Figure 4.1.4. Hexagonal bins will have more neighbors included in the calculations for each feature as opposed to a fishnet grid
To illustrate the differences of different approaches. Like we did in earlier chapters, we can assign each map to an object, and then print them all side-by-side. Let’s start with rectangular binning:
rectangular_bin_map <- ggplot(ma_spatial, aes(x = longitude, y = latitude)) +
  annotation_map_tile() +
  stat_bin2d(binwidth = c(.015, .01), alpha=0.7) +
  scale_fill_gradientn(colours = c("white","red"),
                       name = "Frequency") +
  theme_void()
Now map a map using hexagonal binning:
hexagonal_bin_map <- ggplot(ma_spatial, aes(x = longitude, y = latitude)) +
  annotation_map_tile() +
  stat_binhex(binwidth = c(.015, .01), alpha=0.7) +
  scale_fill_gradientn(colours = c("white","red"),
                       name = "Frequency") +
  theme_void()
And finally for comparison a simple “heatmap” (we will discuss these more thoroughly in Chapter 7):
heatmap <- ggplot(ma_spatial, aes(x = longitude, y = latitude)) +
  annotation_map_tile() + 
  stat_density2d(aes(fill = ..level.., # value corresponding to 
                                       # discretized density estimates 
                     alpha = ..level..), 
                 geom = "polygon") +  # creates the bands of 
                                      # different colours
  ## Configure the colours, transparency and panel
  scale_fill_gradientn(colours = c("white","red"), 
                       name = "Frequency") + 
  scale_alpha(guide = "none") + 
  theme_void()
Now we can print them all side-by-side using the plot_grid() function from the cowplot package to compare.
library(cowplot)

plot_grid(rectangular_bin_map, hexagonal_bin_map, heatmap, nrow =1,
          labels = "AUTO", scale = c(1, 1, .85))
Three different semi-transparent shadings are overlaid onto three street maps of Manchester, with labels A, B, and C. Their legends all have the same label ’Frequency’, and gradient from red to white, but the maximum values differ; over three thousand in A, over four thousand in B, and a little over one thousand in C. In the first one, the shading is broken into single-coloured squares. One square is dark red, with its bottom and right neighbours also noticeably darker than the rest. In the second one, single-coloured hexagons tile the map, with just one being a much darker red than the rest. In the third one, no shape constrains the colours, and there is just a small blotch of red fading to white near the city centre.
Figure 4.1.5. Comparing rectangular (A), hexagonal (B), and heat maps (C)
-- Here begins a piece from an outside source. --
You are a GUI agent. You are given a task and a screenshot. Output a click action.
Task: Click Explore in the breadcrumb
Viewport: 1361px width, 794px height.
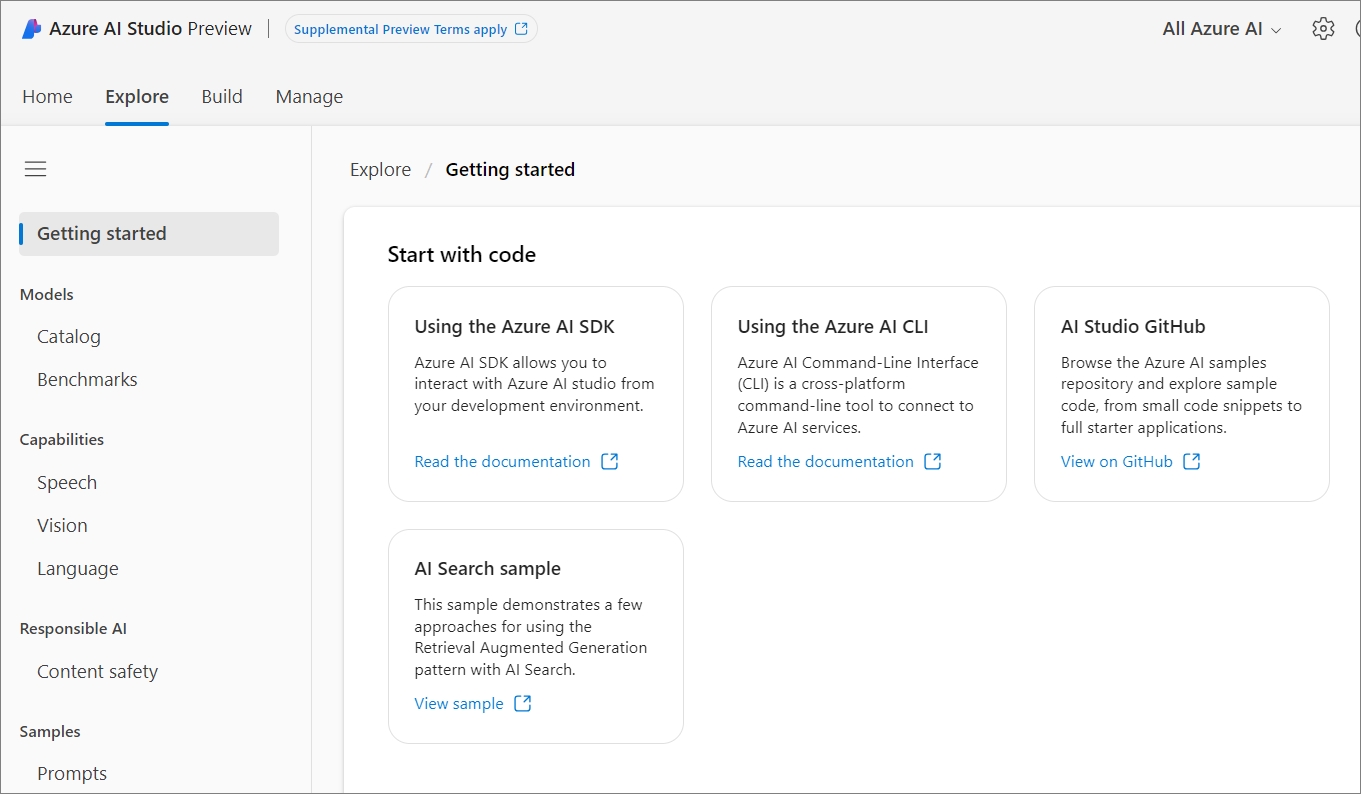tap(380, 170)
Subsection 4.1.4 Benefits of binning

Because of the plethora of data types available and the wide variety of projects being done in GIS, binning is a popular method for mapping complex data and making it meaningful. Binning is a good option for map makers as well as users because it makes data easy to understand and it can be both static and interactive on many different map scales. If every different point were shown on a map, it would have to be a very large scale map to ensure that the data points did not overlap and were easily understood by people using the maps. According to Kenneth Field, an Esri Research Cartographer:
Data binning is a great alternative for mapping large point-based data sets which allows us to tell a better story without interpolation. Binning is a way of converting point-based data into a regular grid of polygons so that each polygon represents the aggregation of points that fall within it ([Field, 2012]).
Binning creates maps that are easier to understand, more accurate and more visually appealing. Hexbin plots can be viewed as an alternative to scatter plots. The hexagon-shaped bins were introduced to plot densely packed sunflower plots. They can be used to plot scatter plots with high-density data.